▶ [STATED EXERCISE 1]
Answer these questions about the forum welcome thread:
(a) Which years of aviation does Julian Evan-Hart say he is passionate about?
(b) Which country does BikerBabe send cheers from?
(c) Which book title does stona name when saying he has read Julian's books?

▶ [SELECTED EXCERPT]
# Hello to all on this forum



## Julian Evan-Hart (Sep 10, 2011)

Hello everyone just to introduce myself as a newbie on here...my name is Julian Evan-Hart and Im passionate about all things aviation from 1939-1945 its that time of year again where I browse Internet and select a few new forums to join, and this one looks very good. 
Kind regards Jules


----------



## Airframes (Sep 10, 2011)

Hi Jules, and welcome from 'Up North ! Lots of friendly and helpful people here, stick around and enjoy the banter.


----------



## Crimea_River (Sep 10, 2011)

Welcome Jules!


----------



## vikingBerserker (Sep 10, 2011)

Welcome abaord!


----------



## imalko (Sep 10, 2011)

Hello and welcome Jules. Enjoy the forum.


----------



## Gnomey (Sep 10, 2011)

Welcome.


----------



## Wildcat (Sep 10, 2011)

Welsome Aboard Jules


----------



## Wayne Little (Sep 11, 2011)

Welcome aboard mate!


----------



## Njaco (Sep 11, 2011)

Welcome from across the Pond, Jules!


----------



## le_steph40 (Sep 11, 2011)

Hello and welcome Julian


----------



## Thorlifter (Sep 11, 2011)

Welcome to the forum


----------



## BikerBabe (Sep 11, 2011)

Hi Julian, and welcome to the asy...forum. 

Cheers from me in Denmark.

Maria.


----------



## razor1uk (Sep 11, 2011)

Hello, welcome, enjoy and follow your curiousity Jules


----------



## brucejscott (Sep 13, 2011)

Welcome Julian. Make yourself at home.


----------



## fw190d (Sep 13, 2011)

Welcome to the form, from Canada


----------



## stona (Sep 14, 2011)

Hi Jules,I've read a couple of your books. 'War torn skies' rather than the detectoring (is that right?) ones whilst I was working over in the Bedfordshire/Cambridgeshire area.
Welcome to the forum.
Cheers
Steve


----------



## wheelsup_cavu (Sep 16, 2011)

Welcome to the forum Jules. 8)


Wheels


----------



## Wurger (Sep 17, 2011)

Welcome to the site. Greetings from Poland.


----------



## Geedee (Sep 20, 2011)

Welcome aboard


----------



## Lucky13 (Sep 24, 2011)

Welcome to the family mate!


----------

▶ [STATED EXERCISE 2] Rewrite the entries from the line containing "Add to bag (58, 387)" through the line containing "2024年一月 (79, 251)", including both of those lines and every request line in between. Scale each coordinate in the answers by 2.05, rounding to whole numbers with halves rounded up. Give only those lines.

▶ [RECORDS SHOWN]

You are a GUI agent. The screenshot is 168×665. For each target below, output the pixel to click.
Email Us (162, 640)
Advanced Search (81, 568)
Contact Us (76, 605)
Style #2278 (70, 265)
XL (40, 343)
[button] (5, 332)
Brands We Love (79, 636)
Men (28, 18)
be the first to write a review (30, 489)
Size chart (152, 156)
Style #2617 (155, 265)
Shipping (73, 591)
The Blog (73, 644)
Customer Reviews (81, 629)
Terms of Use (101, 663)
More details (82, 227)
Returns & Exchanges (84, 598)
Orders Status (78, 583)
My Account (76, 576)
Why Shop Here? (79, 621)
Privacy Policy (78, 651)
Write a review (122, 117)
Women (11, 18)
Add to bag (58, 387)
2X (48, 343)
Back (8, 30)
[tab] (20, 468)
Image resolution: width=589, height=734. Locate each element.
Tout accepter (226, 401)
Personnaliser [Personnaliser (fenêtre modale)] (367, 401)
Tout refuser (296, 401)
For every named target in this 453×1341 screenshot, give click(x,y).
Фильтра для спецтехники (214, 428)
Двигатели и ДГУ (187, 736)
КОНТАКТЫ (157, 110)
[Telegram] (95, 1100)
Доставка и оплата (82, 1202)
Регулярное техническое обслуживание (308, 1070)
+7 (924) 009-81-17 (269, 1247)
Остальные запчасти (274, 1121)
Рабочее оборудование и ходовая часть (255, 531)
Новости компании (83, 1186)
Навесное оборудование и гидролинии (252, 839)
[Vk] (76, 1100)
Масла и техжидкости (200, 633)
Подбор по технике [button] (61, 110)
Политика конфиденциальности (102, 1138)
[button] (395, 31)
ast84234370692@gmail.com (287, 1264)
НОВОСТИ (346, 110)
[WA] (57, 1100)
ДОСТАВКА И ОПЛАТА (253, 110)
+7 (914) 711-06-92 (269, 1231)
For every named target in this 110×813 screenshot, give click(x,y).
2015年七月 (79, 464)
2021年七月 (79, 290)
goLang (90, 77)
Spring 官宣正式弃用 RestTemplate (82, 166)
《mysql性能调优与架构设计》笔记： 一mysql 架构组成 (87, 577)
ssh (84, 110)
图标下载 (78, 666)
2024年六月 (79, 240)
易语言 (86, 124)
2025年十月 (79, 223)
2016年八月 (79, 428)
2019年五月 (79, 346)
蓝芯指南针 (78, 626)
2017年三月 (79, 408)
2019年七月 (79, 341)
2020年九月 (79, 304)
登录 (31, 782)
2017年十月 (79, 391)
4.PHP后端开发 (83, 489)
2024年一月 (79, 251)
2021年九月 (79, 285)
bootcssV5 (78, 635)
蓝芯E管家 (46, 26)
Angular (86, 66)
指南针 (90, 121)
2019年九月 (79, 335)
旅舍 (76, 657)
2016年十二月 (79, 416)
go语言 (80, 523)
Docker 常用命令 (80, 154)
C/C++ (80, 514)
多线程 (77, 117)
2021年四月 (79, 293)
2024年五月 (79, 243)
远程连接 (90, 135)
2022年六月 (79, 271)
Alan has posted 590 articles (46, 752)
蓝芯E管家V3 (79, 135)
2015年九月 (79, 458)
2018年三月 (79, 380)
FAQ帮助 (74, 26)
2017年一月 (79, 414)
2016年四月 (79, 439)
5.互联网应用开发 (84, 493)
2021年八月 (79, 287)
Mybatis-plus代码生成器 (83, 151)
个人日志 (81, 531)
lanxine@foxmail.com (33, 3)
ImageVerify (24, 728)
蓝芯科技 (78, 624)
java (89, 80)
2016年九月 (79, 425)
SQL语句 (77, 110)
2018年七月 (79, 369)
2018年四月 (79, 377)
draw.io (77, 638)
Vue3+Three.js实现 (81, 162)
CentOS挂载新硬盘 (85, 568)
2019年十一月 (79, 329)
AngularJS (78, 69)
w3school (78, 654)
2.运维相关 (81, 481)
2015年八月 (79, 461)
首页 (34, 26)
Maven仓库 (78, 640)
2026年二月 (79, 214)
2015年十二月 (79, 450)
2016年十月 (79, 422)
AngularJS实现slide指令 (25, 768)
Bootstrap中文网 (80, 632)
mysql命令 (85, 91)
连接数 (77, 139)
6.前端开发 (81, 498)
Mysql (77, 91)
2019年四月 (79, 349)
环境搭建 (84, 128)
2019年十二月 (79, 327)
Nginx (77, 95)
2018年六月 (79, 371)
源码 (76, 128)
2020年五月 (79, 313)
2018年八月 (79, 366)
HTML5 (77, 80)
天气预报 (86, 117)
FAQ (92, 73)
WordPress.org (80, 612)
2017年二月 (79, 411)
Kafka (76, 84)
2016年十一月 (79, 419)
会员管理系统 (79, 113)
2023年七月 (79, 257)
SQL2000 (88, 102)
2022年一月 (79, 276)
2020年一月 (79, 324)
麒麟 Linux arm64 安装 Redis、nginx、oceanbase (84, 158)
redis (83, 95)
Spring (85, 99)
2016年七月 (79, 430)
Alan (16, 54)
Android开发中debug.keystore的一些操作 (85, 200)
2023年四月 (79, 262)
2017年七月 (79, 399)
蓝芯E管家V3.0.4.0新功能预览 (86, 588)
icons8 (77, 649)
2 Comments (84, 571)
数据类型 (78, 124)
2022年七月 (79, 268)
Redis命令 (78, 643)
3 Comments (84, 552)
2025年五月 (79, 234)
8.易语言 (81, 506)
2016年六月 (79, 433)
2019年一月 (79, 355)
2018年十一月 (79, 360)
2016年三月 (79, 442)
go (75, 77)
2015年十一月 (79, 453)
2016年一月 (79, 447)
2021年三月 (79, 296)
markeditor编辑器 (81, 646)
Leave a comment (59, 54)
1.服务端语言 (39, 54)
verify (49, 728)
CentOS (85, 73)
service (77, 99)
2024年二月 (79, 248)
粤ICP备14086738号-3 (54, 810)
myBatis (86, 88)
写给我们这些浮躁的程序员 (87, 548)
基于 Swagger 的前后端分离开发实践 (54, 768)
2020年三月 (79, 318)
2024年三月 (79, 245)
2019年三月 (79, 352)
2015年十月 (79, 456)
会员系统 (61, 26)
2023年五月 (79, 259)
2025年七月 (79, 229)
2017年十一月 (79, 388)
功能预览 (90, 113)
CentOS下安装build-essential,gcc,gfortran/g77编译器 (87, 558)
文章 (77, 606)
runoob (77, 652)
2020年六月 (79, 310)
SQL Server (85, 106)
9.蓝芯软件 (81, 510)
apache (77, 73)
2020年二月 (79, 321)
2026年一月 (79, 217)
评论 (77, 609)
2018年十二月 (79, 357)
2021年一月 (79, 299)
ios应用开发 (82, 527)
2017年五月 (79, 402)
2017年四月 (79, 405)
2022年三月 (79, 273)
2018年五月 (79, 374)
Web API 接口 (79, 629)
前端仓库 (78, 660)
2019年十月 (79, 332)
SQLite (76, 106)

▶ [EXERCISE SOLUTION 1]
(a) 1939-1945
(b) Denmark
(c) 'War torn skies'

▶ [EXERCISE SOLUTION 2]
Add to bag (119, 793)
2X (98, 703)
Back (16, 62)
[tab] (41, 959)
Image resolution: width=589, height=734. Locate each element.
Tout accepter (463, 822)
Personnaliser [Personnaliser (fenêtre modale)] (752, 822)
Tout refuser (607, 822)
For every named target in this 453×1341 screenshot, give click(x,y).
Фильтра для спецтехники (439, 877)
Двигатели и ДГУ (383, 1509)
КОНТАКТЫ (322, 226)
[Telegram] (195, 2255)
Доставка и оплата (168, 2464)
Регулярное техническое обслуживание (631, 2194)
+7 (924) 009-81-17 (551, 2556)
Остальные запчасти (562, 2298)
Рабочее оборудование и ходовая часть (523, 1089)
Новости компании (170, 2431)
Навесное оборудование и гидролинии (517, 1720)
[Vk] (156, 2255)
Масла и техжидкости (410, 1298)
Подбор по технике [button] (125, 226)
Политика конфиденциальности (209, 2333)
[button] (810, 64)
ast84234370692@gmail.com (588, 2591)
НОВОСТИ (709, 226)
[WA] (117, 2255)
ДОСТАВКА И ОПЛАТА (519, 226)
+7 (914) 711-06-92 (551, 2524)
For every named target in this 110×813 screenshot, give click(x,y).
2015年七月 (162, 951)
2021年七月 (162, 595)
goLang (185, 158)
Spring 官宣正式弃用 RestTemplate (168, 340)
《mysql性能调优与架构设计》笔记： 一mysql 架构组成 (178, 1183)
ssh (172, 226)
图标下载 (160, 1365)
2024年六月 (162, 492)
易语言 (176, 254)
2025年十月 (162, 457)
2016年八月 (162, 877)
2019年五月 (162, 709)
蓝芯指南针 (160, 1283)
2017年三月 (162, 836)
2019年七月 (162, 699)
2020年九月 (162, 623)
登录 (64, 1603)
2017年十月 (162, 802)
4.PHP后端开发 (170, 1002)
2024年一月 (162, 515)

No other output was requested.